世界的な金融引き締めの局面を迎え、「大倒産時代」の足音が聞こえてきた。逆風をどうくぐり抜けるかが国力を左右する。

米株式市場を舞台に、今の世界経済の象徴というべき現象が起きている。生活雑貨の販売を手掛けるベッド・バス・アンド・ビヨンドの株価乱高下だ。

個人投資家が手掛ける「ミーム(はやり)株」。販売不振で7月まで5ドル前後で低迷していたが、8月には商いを伴って一時30ドルまで急騰した。その後、大株主による株売却や資金繰りの悪化、さらに債務の再編交渉に強い法律事務所との契約が報じられて急落した。今月は、最高財務責任者(CFO)も自殺で失った。

この一件には、過去と未来の潮流が交差している。一つは長年のカネ余りがもたらしたマネーゲーム。もう一つは、今後増えるだろう企業の経営悪化だ。

「デフォルト率」が反転
米格付け会社ムーディーズ・インベスターズ・サービスが物騒な予測をしている。格付けが投機的等級の世界の社債のうち、デフォルト(債務不履行)に陥る割合を示す「デフォルト率」は2021年に1.7%と、08年のリーマン危機後の最低を更新した。コロナ禍に対応した各国の財政・金融面の刺激策の恩恵だ。

ところが今年はウクライナ危機、「ゼロ・コロナ政策」による中国経済の不振に、世界的な金融引き締めが重なって反転する。来年も上昇が続き、最も悲観的なシナリオだと14.5%と、大恐慌のさなかだった1933年の15.8%以来の高水準に跳ね上がる。

● **実施する課題**:
(A) 提示文にある次の一文を英語に訳してください。「米株式市場を舞台に、今の世界経済の象徴というべき現象が起きている。」
(B) 提示文のうち「米株式市場を舞台に、今の世界」から始まり「えるだろう企業の経営悪化だ。」で終わる部分を、「個人投資家」を「機関投資家」に入れ替えて書き直してください。

● **データ**:

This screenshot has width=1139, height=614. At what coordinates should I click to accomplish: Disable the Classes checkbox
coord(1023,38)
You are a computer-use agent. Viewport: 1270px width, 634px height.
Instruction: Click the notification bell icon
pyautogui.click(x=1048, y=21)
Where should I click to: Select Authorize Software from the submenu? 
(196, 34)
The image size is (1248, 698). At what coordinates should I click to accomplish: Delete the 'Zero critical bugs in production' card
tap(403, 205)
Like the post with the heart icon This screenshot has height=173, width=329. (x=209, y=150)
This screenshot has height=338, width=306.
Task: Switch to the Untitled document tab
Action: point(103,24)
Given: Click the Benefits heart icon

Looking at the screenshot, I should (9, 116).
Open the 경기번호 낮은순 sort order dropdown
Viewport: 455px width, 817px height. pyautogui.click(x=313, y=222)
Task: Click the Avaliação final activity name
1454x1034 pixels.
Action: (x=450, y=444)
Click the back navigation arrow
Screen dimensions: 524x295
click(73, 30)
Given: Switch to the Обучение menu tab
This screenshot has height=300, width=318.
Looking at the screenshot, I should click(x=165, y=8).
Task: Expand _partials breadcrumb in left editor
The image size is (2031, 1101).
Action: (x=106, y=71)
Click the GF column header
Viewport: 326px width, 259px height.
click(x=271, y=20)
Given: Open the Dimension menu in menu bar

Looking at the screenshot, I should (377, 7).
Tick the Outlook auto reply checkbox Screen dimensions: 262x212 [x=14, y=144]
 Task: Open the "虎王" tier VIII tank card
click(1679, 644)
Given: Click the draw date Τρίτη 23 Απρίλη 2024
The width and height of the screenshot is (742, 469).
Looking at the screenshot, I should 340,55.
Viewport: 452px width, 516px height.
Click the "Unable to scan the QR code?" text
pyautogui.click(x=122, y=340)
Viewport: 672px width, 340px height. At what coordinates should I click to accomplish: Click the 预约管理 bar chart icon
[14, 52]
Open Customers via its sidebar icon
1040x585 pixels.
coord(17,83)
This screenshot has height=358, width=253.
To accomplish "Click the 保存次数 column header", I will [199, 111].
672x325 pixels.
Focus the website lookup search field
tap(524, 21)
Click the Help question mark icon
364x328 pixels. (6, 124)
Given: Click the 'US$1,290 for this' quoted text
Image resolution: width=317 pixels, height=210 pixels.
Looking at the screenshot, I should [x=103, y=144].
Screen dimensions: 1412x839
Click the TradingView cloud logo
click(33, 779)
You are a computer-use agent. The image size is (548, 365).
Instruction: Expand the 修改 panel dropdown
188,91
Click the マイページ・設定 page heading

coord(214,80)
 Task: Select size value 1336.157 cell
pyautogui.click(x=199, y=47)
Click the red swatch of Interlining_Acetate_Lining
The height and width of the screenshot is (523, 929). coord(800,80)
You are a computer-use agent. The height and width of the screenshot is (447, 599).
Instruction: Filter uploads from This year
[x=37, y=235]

● **解答一覧**:
(A) A phenomenon that could be called a symbol of today's global economy is unfolding on the U.S. stock market.

(B)
米株式市場を舞台に、今の世界経済の象徴というべき現象が起きている。生活雑貨の販売を手掛けるベッド・バス・アンド・ビヨンドの株価乱高下だ。

機関投資家が手掛ける「ミーム(はやり)株」。販売不振で7月まで5ドル前後で低迷していたが、8月には商いを伴って一時30ドルまで急騰した。その後、大株主による株売却や資金繰りの悪化、さらに債務の再編交渉に強い法律事務所との契約が報じられて急落した。今月は、最高財務責任者(CFO)も自殺で失った。

この一件には、過去と未来の潮流が交差している。一つは長年のカネ余りがもたらしたマネーゲーム。もう一つは、今後増えるだろう企業の経営悪化だ。